Second, the implant seat of the prior art slides with the groove, and the groove has a draft angle design. In this way, the draft angle will cause a gap between the implant seat and the relative wall surface, causing the implant needle to shake. Furthermore, as shown in FIG9 , each guide tube 74 has the functions of the bottom section 741, the top section 742 and the hollow portion 743, and the contact area between the guide pillars 61 and the guide tubes 74 is smaller, which can overcome the possibility of the draft gap required by the process reaching zero gap, so that the implant seat 70 can reduce the implant needle shaking and greatly reduce the pain of the implant needle during the process of driving the needle withdrawal seat 90 downward, thereby achieving a painless state.

3. The main body 51 is provided with the first alignment mark 517, the main body cover 52 is provided with the second alignment mark 523, the needle withdrawal seat 90 is provided with the third alignment mark 92, the inner liner 30 is provided with the fourth alignment mark 36, and the implant seat 70 is provided with the fifth alignment mark 79. When the relevant parts are manufactured and assembled, visual feature recognition and automated directional features are provided to produce an asymmetric anti-mistake effect.

Fourth, as shown in FIG. 15 (A) and FIG. 15 (B), the adhesive pad 402 near the tearing element 6 is provided with the first notch 407', and the release layer 403 is provided with the second notch 408. The first notch 407' and the second notch 408 can be used to allow gas to escape, reduce the tearing resistance, and make tearing easier. A gap or notch is designed at the edge or specific position of the release layer 403, which can provide a starting point for tearing and make tearing easier. In addition, a microstructure is introduced on the surface of the release layer 403, such as tiny pores 412 or micro concave-convex textures, which helps to reduce adhesion. In addition. Considering the tearing direction, the tearing direction is designed to be along the weaker part of the structure or shape, which can make tearing easier.
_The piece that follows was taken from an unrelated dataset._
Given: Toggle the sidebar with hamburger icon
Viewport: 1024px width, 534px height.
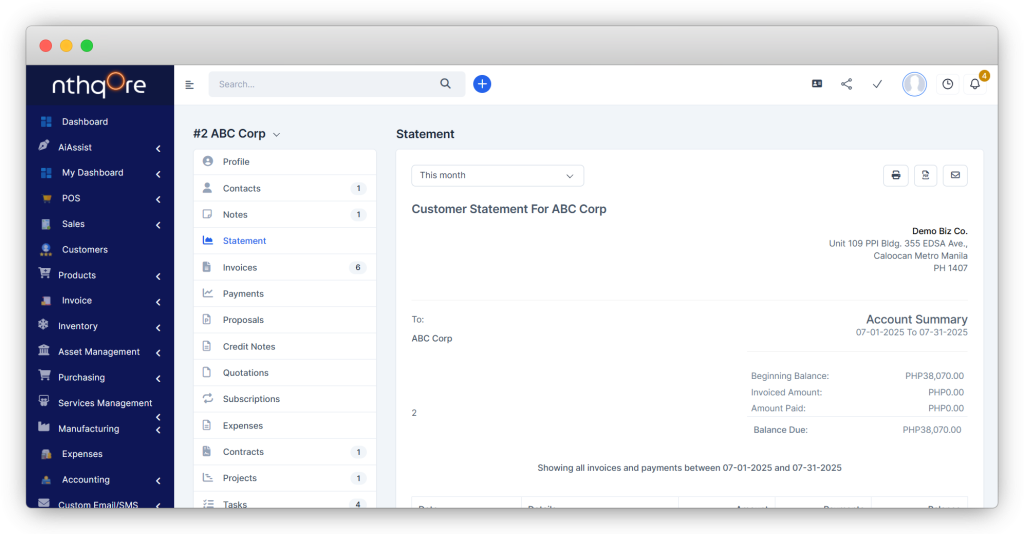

5. As shown in FIG. 11 and FIG. 12, and in conjunction with FIG. 31, the release layer 403 is cut into a plurality of blocks 409, and a cutting line 410 is formed between two adjacent blocks 409. Experimental results show that the yield of the release layer torn off obtained by different numbers of cutting lines 410 is also different. For example, when the cutting line 410 is 1 cut, the yield of the release layer torn off is 10%. When the cutting line 410 is 3 cuts, the yield of the release layer torn off is 50%. When the cutting line 410 is 5 radial cuts, the yield of the release layer torn off is 60%. When the cutting line 410 is 11 radial cuts (see FIG. 11), the yield of the release layer torn off is 92%. When the cutting line 410 is in a lattice shape (see FIG. 13 ), the yield rate of tearing off the release layer is 99%. Obviously, the cutting line 410 of different types in the present invention has a high tearing yield rate.

6. When the implant device of the present invention is fully assembled and has not yet been used, the desiccant 7 is filled into the chamber 21 to achieve the purpose of moisture-proofing, thereby ensuring the detection accuracy of the sensor assembly 5.

7. As shown in FIG. 16 and FIG. 17 , when the implant device of the present invention is assembled and not used, the push-pull portions 301 of the fixing members 3 are resisted by the bottom cover 40. The setting of the fixing members 3 can limit the movement of the inner liner 30, so as to prevent the implant device from accidentally firing when it falls or moves incorrectly, so as to ensure effective use. At the same time, the supporting portions 302 of the fixing members 3 can also support the sensing base 501 of the sensor, and the first hooks 303 can be embedded in the slots 405, so that the base 4 is positioned relative to the main body 51.

It is worth mentioning that the above embodiments of the present invention are described without a needle-implanting auxiliary seat. Of course, a needle-implanting auxiliary seat (not shown) can also be added to the bottom of the positioning member 78. The needle-implanting auxiliary seat 38 disclosed in Taiwan Patent I723731 or US Patent US11,633,128 can be referred to. In addition to the increase in structure, it can also achieve the expected purpose of automatic needle implantation.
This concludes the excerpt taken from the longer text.